■ **Work required**
Duplicate the lines below from the line with "Select the AIDA64" to the line with "click(925, 148)", both included, keeping every character unchanged.

■ **Data extracted from a collection**

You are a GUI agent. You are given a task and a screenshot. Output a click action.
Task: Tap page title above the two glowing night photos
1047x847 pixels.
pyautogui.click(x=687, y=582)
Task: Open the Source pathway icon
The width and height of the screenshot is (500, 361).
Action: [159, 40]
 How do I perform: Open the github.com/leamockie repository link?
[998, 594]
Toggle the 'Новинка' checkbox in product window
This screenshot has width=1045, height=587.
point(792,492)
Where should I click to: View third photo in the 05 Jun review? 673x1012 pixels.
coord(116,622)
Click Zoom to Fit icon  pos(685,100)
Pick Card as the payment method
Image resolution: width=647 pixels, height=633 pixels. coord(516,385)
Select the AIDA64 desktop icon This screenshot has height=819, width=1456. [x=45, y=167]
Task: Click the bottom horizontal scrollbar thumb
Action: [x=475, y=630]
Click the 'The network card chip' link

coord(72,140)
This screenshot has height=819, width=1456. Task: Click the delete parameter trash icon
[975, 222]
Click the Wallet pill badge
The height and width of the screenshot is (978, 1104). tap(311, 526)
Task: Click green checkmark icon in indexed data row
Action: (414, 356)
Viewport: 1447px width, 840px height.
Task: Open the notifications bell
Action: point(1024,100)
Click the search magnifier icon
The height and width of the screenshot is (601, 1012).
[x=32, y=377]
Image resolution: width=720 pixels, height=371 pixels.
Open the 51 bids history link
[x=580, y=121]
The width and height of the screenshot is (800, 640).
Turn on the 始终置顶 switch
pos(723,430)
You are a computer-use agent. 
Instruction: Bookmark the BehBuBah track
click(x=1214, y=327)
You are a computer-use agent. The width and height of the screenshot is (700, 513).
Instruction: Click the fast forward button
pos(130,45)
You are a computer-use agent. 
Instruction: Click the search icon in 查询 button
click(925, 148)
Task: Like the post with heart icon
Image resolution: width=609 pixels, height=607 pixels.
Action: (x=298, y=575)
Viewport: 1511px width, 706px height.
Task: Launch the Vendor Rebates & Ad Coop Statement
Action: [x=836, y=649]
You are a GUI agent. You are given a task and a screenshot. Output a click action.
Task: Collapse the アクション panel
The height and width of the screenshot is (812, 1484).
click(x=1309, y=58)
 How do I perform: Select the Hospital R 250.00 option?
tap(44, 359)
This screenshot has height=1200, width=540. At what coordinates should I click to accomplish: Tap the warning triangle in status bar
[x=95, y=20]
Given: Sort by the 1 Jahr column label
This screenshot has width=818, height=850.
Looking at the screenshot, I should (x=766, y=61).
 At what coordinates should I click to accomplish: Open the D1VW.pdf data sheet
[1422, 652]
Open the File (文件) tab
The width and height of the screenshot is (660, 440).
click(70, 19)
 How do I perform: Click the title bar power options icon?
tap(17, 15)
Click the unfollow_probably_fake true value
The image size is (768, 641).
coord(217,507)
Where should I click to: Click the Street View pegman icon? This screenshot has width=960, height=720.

■ **Solution**
Select the AIDA64 desktop icon This screenshot has height=819, width=1456. [x=45, y=167]
Task: Click the bottom horizontal scrollbar thumb
Action: [x=475, y=630]
Click the 'The network card chip' link

coord(72,140)
This screenshot has height=819, width=1456. Task: Click the delete parameter trash icon
[975, 222]
Click the Wallet pill badge
The height and width of the screenshot is (978, 1104). tap(311, 526)
Task: Click green checkmark icon in indexed data row
Action: (414, 356)
Viewport: 1447px width, 840px height.
Task: Open the notifications bell
Action: point(1024,100)
Click the search magnifier icon
The height and width of the screenshot is (601, 1012).
[x=32, y=377]
Image resolution: width=720 pixels, height=371 pixels.
Open the 51 bids history link
[x=580, y=121]
The width and height of the screenshot is (800, 640).
Turn on the 始终置顶 switch
pos(723,430)
You are a computer-use agent. 
Instruction: Bookmark the BehBuBah track
click(x=1214, y=327)
You are a computer-use agent. The width and height of the screenshot is (700, 513).
Instruction: Click the fast forward button
pos(130,45)
You are a computer-use agent. 
Instruction: Click the search icon in 查询 button
click(925, 148)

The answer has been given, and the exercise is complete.